Rather than clutter up the mod15write detection table with bogus model numbers, Jeff Garzik added an explicit parameter, “slow_down”, which when set to 1, will enable mod15write on all drives connected to the controller. I don’t have one of the problematic Seagate drives, but I do have similar symptoms. So, I enabled the bug fix, and it did reduce the failure rate quite a bit. The performance hit was huge, though. Reads are now 25 MB/sec, vs. the 50+ MB/sec I was able to get before. (Note this parameter is only available as of kernel 2.6.16.)

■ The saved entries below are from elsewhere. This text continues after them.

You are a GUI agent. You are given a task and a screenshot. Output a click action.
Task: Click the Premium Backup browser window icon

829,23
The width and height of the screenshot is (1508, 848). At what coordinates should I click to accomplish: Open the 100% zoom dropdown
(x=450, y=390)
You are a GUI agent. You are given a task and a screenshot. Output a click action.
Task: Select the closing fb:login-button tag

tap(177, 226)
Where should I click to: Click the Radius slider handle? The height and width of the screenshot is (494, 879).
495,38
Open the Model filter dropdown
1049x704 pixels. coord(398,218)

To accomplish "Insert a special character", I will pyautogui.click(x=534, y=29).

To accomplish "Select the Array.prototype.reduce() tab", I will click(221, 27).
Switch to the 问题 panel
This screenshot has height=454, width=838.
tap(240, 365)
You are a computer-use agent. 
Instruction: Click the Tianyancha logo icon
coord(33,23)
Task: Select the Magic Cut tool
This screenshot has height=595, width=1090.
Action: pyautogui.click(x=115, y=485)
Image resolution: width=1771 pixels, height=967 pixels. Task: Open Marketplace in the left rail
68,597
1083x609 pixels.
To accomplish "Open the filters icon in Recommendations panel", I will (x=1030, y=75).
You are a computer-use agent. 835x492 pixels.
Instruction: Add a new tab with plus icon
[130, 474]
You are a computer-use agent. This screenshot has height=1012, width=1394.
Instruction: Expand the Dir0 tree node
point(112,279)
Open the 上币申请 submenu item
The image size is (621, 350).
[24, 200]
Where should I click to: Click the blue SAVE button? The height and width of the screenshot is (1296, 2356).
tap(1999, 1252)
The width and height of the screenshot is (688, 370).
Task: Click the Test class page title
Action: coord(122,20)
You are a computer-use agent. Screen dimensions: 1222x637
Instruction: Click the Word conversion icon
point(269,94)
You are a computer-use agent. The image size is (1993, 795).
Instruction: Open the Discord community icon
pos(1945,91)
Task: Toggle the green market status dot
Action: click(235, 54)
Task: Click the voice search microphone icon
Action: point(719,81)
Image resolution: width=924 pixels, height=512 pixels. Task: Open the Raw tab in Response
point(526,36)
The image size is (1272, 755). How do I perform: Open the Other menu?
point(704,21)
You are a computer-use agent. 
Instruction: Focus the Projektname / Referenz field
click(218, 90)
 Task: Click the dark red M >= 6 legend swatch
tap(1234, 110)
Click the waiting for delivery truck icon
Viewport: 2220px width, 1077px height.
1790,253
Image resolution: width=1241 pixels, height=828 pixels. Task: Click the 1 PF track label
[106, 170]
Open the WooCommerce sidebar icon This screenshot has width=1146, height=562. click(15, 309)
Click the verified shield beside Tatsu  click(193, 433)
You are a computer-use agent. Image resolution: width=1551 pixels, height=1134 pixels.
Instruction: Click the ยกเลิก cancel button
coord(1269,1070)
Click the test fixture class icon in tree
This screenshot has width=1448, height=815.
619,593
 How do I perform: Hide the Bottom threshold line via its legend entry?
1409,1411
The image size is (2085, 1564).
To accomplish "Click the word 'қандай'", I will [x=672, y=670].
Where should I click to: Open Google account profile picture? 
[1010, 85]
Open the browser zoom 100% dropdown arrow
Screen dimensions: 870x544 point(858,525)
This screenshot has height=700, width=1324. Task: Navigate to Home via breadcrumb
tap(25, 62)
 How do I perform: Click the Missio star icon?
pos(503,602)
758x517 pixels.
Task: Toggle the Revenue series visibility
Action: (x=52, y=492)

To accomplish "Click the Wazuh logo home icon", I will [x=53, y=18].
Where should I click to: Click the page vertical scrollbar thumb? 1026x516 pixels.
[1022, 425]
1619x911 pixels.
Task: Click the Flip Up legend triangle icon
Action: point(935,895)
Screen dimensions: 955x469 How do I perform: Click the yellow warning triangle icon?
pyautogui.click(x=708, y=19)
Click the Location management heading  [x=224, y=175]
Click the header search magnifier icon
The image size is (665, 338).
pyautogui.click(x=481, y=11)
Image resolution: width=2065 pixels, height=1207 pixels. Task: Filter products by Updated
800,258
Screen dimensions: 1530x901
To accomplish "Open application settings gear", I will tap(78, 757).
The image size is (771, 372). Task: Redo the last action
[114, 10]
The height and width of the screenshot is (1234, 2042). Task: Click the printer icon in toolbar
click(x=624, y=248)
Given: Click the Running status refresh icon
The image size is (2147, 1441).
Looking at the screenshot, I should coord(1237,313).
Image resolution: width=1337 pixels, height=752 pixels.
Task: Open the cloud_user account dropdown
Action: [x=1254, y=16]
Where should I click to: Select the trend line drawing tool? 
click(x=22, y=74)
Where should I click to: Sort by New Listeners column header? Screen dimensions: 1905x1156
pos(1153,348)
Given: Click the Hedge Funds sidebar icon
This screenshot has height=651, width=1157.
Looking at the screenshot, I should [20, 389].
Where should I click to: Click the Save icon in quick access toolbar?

And, the fix was not perfect. It was still possible, though much harder, to lock a drive when doing copies between two disks on the SiI 3114 controller. However, I made another another discovery, a patch which fixes the port enumeration order for my much nicer Promise SATAII150 TX4 card (that runs the main internal server HD). This is a moderately annoying bug which means that the BIOS and Linux enumerate the 4 ports on the card in different orders, so the first drive for the BIOS (which gets booted) is actually /dev/sdc once the kernel loads. The patch makes it much less annoying to put multiple drives on the Promise TX4 card, so I moved the cables for 2 of the external drives over to the TX4, lightening the load on the SiI 3114 card. Now I’ve gone almost 12 hours with no I/O jams, and will continue to test things.
For now, things are stable. I think the long-term solution here is to get another TX4 card and not use the Silicon Image 3114 card anymore. The card was $20, so I guess I should not be too surprised. Silicon Image, however, has been very good about getting documentation to Jeff Garzik on their hardware, so perhaps support will improve in the future. I also saw that patches for more sophisticated error handling (needed to support NCQ among other things) are also in the pipeline. It wasn’t clear if they would squeak through the deadline for 2.6.17, but certainly by 2.6.18 libata might be better at dealing with non-fatal errors.